Иной раз вечером задержусь на причале, сяду на старые бревна, гляжу в море, а сам думаю:
«Не так уж она далеко, всего лишь за этой водой. Надо крикнуть погромче, во всю глотку, и она услышит, и она воротится. Юта — простая деревенская девушка, чего ей там делать-то, в богатом королевстве?»
Н-да…
Не воротилась.
И крики не помогли.
Один раз под Великими Луками, ночь морозная была, раненый кричал где-то возле железной дороги:
— Ребята!.. Помогите… Я Пеэтер Тамм.
Меня оставили на станции, на втором этаже, следить за связью. Сказали — отлучишься, схлопочешь пулю.
А раненый все кричал в морозной мгле:
— Ребята!.. Не дайте погибнуть. Я Пеэтер…
В бесконечной тьме это звучало, как плач лебедя, застрявшего во льдах. До костей пробирало. Кричал всю ночь. К утру затих.
Эх…
Надо было подползти к нему. Пули испугался.
Вот какая история.
Может, умнее было пулю схлопотать.
Эх…
Юту ждал до следующей весны.
Понапрасну.
Я бы и дольше ждал, мысль-то человеческую не запрешь на засов. Но весной мы начали гулять с Марге, жизнь своего требовала. Жены фронтовиков уже готовились детей рожать, по утрам на берегу всех мужиков встречали невесты либо жены, а я вылезал на берег как бродяга какой. Не с кем было ни тоску, ни бутерброд разделить. Словно я браконьер, а не честный рыбак. Душе радости хотелось.
Марге была молодая и красивая.
Вообще-то некрасивых девушек не бывает.
Большие карие глаза у Марге были красивее всего. И у матери ее и у отца глаза не такие. Марге свои унаследовала от кого-то из предков.
У наших дочек — Луйги и Вийре — глаза тоже не такие. Вот и догадайся, в кого они пошли.

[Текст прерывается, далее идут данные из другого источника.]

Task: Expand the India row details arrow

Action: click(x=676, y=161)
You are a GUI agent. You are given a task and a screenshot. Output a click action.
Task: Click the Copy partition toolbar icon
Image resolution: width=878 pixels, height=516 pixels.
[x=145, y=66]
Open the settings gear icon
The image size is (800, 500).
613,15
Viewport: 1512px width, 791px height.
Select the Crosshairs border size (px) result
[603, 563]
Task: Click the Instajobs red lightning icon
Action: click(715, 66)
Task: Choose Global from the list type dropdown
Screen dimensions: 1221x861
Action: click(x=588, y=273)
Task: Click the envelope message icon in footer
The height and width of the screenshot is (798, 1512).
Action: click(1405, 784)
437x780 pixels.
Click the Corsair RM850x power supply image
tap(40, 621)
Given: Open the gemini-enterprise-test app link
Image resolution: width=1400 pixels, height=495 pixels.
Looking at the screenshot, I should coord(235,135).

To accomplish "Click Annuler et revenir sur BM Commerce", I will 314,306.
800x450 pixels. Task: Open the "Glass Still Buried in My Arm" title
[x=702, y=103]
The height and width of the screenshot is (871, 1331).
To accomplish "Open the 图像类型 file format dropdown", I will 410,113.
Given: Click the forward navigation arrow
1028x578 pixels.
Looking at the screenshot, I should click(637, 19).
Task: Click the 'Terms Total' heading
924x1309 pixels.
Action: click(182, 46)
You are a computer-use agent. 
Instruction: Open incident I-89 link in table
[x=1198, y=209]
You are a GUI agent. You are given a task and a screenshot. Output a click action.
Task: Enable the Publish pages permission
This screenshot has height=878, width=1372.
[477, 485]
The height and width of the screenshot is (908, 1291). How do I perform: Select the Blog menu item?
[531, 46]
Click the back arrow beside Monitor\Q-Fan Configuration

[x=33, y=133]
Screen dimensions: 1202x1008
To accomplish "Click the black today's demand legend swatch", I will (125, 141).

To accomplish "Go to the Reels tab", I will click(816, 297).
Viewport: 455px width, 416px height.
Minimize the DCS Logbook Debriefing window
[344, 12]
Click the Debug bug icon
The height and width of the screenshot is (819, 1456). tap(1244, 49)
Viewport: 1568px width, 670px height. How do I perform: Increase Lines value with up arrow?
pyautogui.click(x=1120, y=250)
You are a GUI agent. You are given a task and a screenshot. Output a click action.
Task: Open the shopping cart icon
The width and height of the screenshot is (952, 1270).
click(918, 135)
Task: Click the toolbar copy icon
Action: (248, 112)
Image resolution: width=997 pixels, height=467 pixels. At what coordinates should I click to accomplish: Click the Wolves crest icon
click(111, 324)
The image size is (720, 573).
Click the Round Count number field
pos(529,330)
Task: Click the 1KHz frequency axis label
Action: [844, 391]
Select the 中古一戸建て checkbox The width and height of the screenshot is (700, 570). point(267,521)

Да, первое дитя была девочка. Славная штука маленький ребенок. Перебирает у тебя на пузе ножонками, щекочет, как муха. Второй раз тоже девочка. Девочка так девочка. Я из этого скандала не делал.
У Яака с хутора Пыллу одни девчонки. Шесть штук. Когда последняя родилась, Яак ходил по деревне, просил выпить и плакал в голос.
— Как родился, парень был. Своими глазами видел. А потом усох в девку.
Я не плакал, потому как знал, что обязательно парень родится.
Эх…
До сих пор не родился.
Жизнь прекрасна, но сурова.
Когда еще Ракси был живой, мы с ним порой уйдем на выгон, ляжем в можжевельниках и глядим на небо. Можжевельник — прекрасное растение, а ежели под ним еще четвертинка схоронена, так лучшего дерева для больной головы не найти.
Лежу себе там, грызу травинку и говорю своей собаке, которая все понимает:
— Вот мы с тобой тешимся тут тайком, товарищ мой тверезый, глядим на небеса, куда однажды твоя душа отлетит и моя душа отлетит. Мы повстречаемся, Ракси, — все равно на небесах ли, еще где, но вот сыночки наши никогда на земле не встренутся, потому как их нету! Грустно…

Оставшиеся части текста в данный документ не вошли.